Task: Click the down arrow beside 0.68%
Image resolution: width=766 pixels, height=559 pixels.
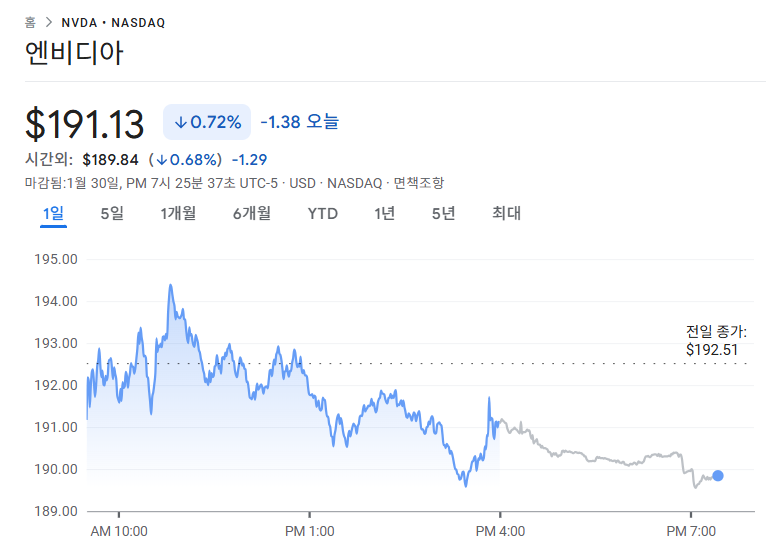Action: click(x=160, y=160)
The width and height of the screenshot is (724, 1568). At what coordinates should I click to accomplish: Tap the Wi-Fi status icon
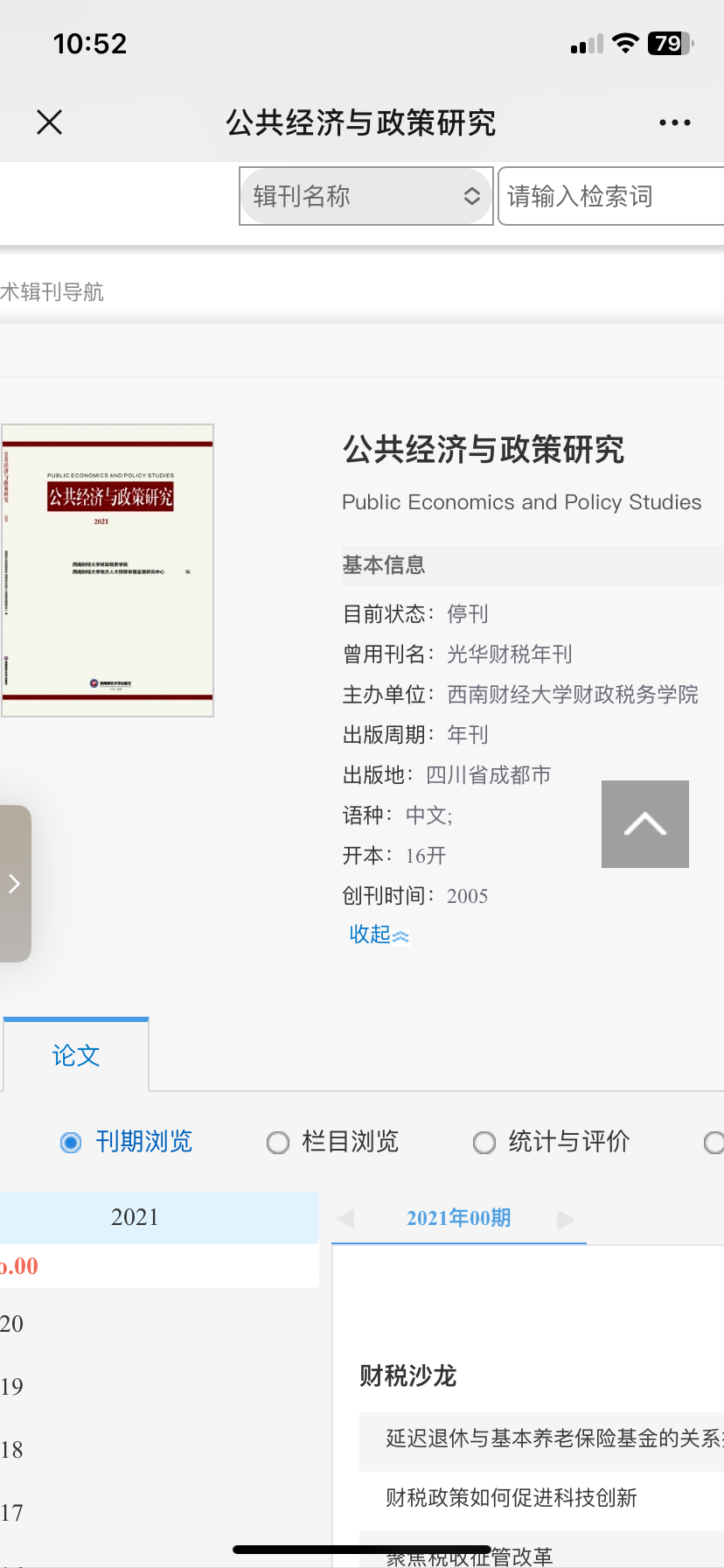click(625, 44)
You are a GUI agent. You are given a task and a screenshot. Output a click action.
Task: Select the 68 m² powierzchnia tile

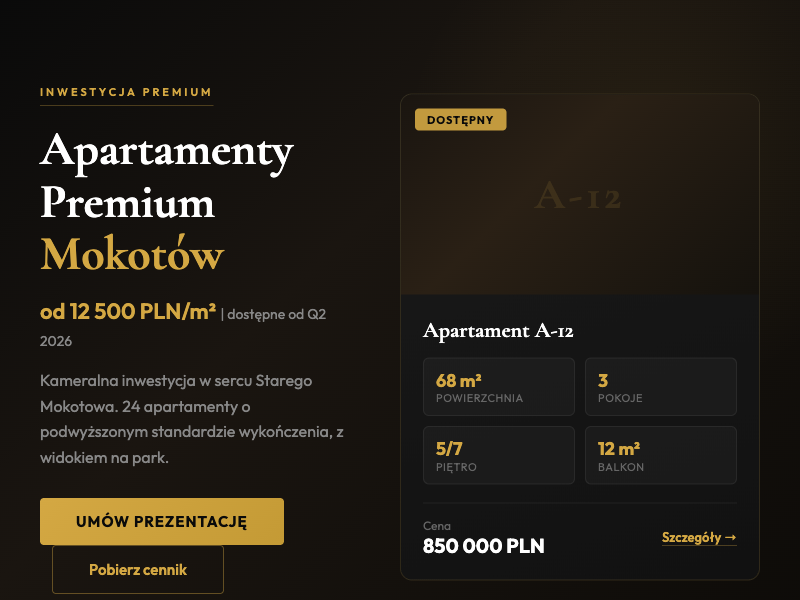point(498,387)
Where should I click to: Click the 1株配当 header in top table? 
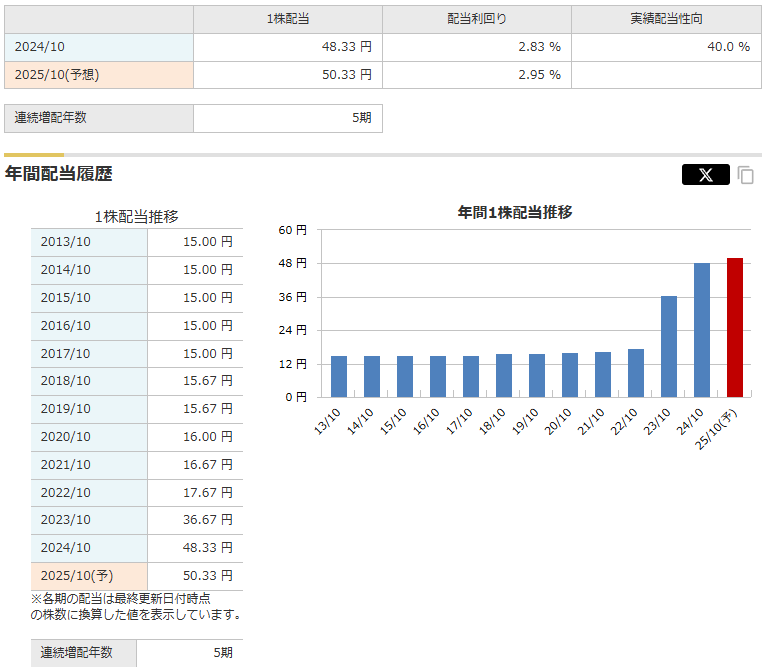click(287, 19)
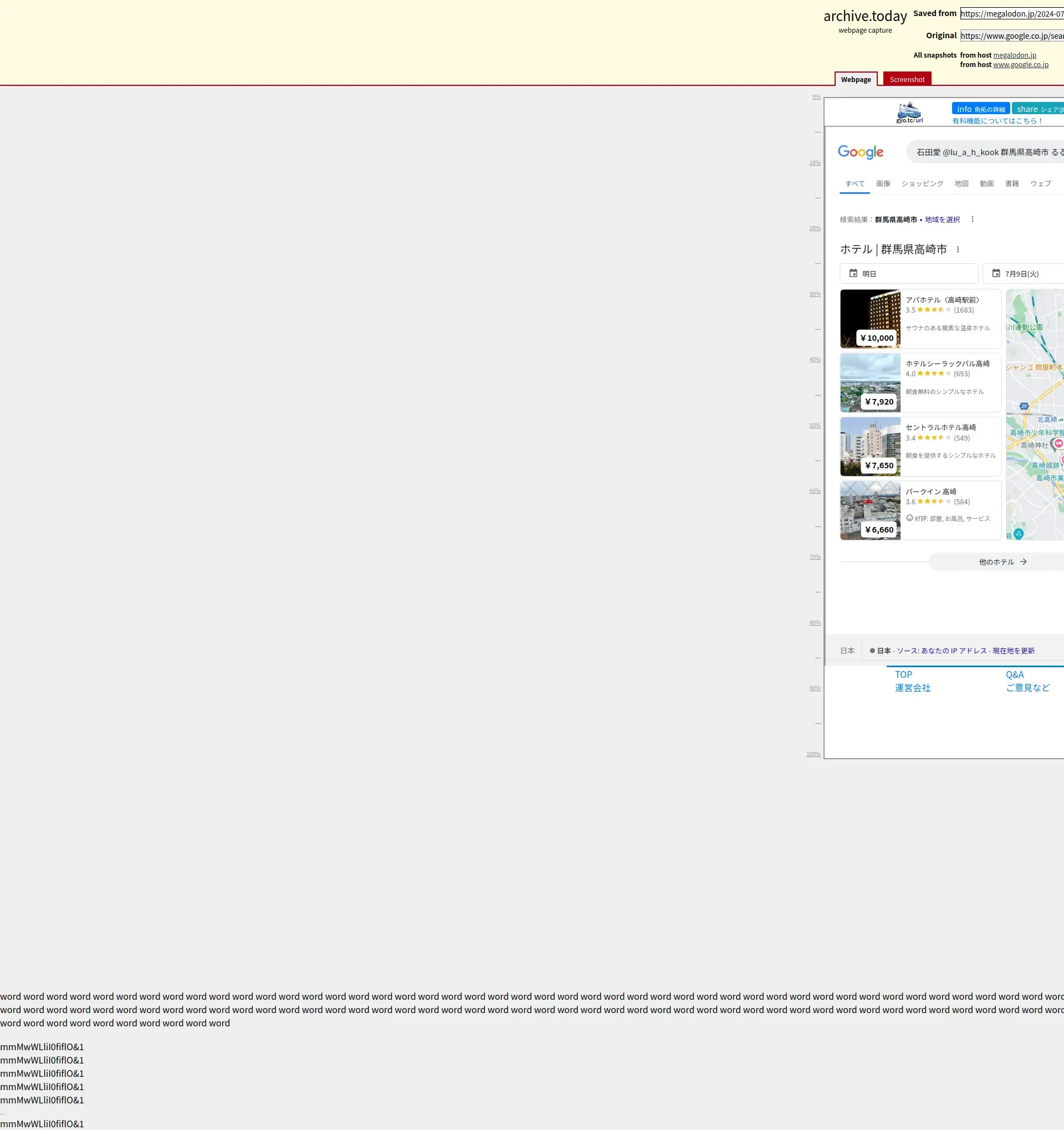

________________

=== Set exercise ===
Reproduce the lines above word for word, beginning at the line that contains "The width and" and continuing through the last line, with both ends included. Leave the pictures out of your output.

=== Output of the task ===
The width and height of the screenshot is (724, 1568). At what coordinates should I click to accomplish: Tap the Wi-Fi status icon
click(625, 44)
You are a GUI agent. You are given a task and a screenshot. Output a click action.
Task: Select the 68 m² powierzchnia tile

point(498,387)
Where should I click to: Click the 1株配当 header in top table? 
click(287, 19)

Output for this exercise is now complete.